Once the connection with Wisdom was made, it led in two directions. First, it gave expression to the belief that Jesus was, like Wisdom (cf. Prov. 8:22-31), the agent of creation, the one through whom all things were originally made (Jn. 1:3; 1 Cor. 8:6; Col. 1:16; Heb. 1:2).
Secondly, Hellenistic Judaism already had the idea that divine Wisdom came into the world and dwelt in Israel in the form of Torah:
Then the creator of all commanded me, and he who created me put down my tent (skēnēn) and said, ‘Encamp (kataskēnōson) in Jacob, and in Israel let your inheritance be.’ Before the age, from the beginning, he created me, and until the age I will never fail. In a holy tent I ministered before him, and thus in Sion I was firmly set. In a beloved city as well he put me down, and in Jerusalem was my authority. And I took root among a glorified people, in the portion of the Lord is my inheritance. (Sir. 24:8–12)
This seems a fairly obvious antecedent to John 1:14: the Word through which all things were made “became flesh and dwelt (eskēnōsen) among us”.
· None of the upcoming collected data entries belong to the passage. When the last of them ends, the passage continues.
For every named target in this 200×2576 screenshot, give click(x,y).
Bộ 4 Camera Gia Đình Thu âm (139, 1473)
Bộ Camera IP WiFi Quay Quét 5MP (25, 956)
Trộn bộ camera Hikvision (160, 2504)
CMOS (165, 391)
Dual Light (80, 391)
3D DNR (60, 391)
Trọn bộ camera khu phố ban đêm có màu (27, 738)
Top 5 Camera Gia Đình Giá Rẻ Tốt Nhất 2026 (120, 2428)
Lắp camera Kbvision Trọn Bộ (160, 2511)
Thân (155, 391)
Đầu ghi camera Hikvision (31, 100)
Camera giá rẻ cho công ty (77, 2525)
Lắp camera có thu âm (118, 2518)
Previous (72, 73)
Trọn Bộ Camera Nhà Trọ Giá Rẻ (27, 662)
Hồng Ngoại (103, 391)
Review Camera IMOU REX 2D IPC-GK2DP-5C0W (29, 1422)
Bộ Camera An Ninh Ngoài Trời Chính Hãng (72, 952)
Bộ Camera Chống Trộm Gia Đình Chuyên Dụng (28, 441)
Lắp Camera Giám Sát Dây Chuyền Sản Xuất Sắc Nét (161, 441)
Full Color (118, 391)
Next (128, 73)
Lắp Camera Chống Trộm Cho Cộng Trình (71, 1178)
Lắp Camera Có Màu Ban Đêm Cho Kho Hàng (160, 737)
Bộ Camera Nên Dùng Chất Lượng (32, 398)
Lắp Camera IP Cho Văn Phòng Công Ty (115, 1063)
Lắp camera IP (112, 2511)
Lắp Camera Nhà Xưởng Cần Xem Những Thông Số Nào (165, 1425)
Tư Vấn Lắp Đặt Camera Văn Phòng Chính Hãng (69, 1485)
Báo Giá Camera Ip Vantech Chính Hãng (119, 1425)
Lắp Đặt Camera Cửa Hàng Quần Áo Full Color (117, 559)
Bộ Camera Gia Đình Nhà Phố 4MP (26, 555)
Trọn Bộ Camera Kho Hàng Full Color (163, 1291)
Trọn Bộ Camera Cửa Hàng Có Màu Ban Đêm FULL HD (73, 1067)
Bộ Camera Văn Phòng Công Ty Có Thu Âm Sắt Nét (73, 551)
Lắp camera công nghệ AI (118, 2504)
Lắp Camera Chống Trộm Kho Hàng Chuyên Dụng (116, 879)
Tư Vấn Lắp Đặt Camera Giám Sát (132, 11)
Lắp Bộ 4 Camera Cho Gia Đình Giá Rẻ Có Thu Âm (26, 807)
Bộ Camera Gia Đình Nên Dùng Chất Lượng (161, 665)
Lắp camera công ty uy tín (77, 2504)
4. As the church consolidated its position in the Greek-Roman world, it had less need for the apocalyptic narrative with its orientation towards vindication and a future kingdom. But the Wisdom-logos motif would prove increasingly useful as a way to reconcile the unique status attributed to Jesus with a more rationally constructed notion of divinity. The Logos christology of Justin Martyr, for example, was a significant staging-post on the way to Trinitarian orthodoxy.
The point I would stress here is that the whole process was thoroughly contextual. It remained a matter of how people encountered and talked about Jesus in their cultural-historical context. Patristic orthodoxy was just as much a response to circumstances as Jewish apocalypticism. Paul encountered the risen Messiah. The Fathers encountered—in a less violent sense—the Second Person of the Trinity.
The early Jewish church drew on Old Testament and Jewish-apocalyptic categories, imagery, narratives, in order to express the conviction that Jesus had been put in control of the foreseeable future. To a significant degree this was underpinned by charismatic experience.
The Greek-Roman church responded to the intellectual and apologetic challenges presented by its very different cultural environment to reformulate the relationship between Jesus and the Father in broadly (neo-) Platonic terms. This was underpinned not by charismatic experience but by the furious ratiocinations of the Fathers.
The process and the outcome were neither better nor worse than in the case of the apocalyptic argument (except insofar as they led to a massive depreciation of the Jewish biblical narrative, which we are only just getting over). It simply had to be done. And it’s now part of the story.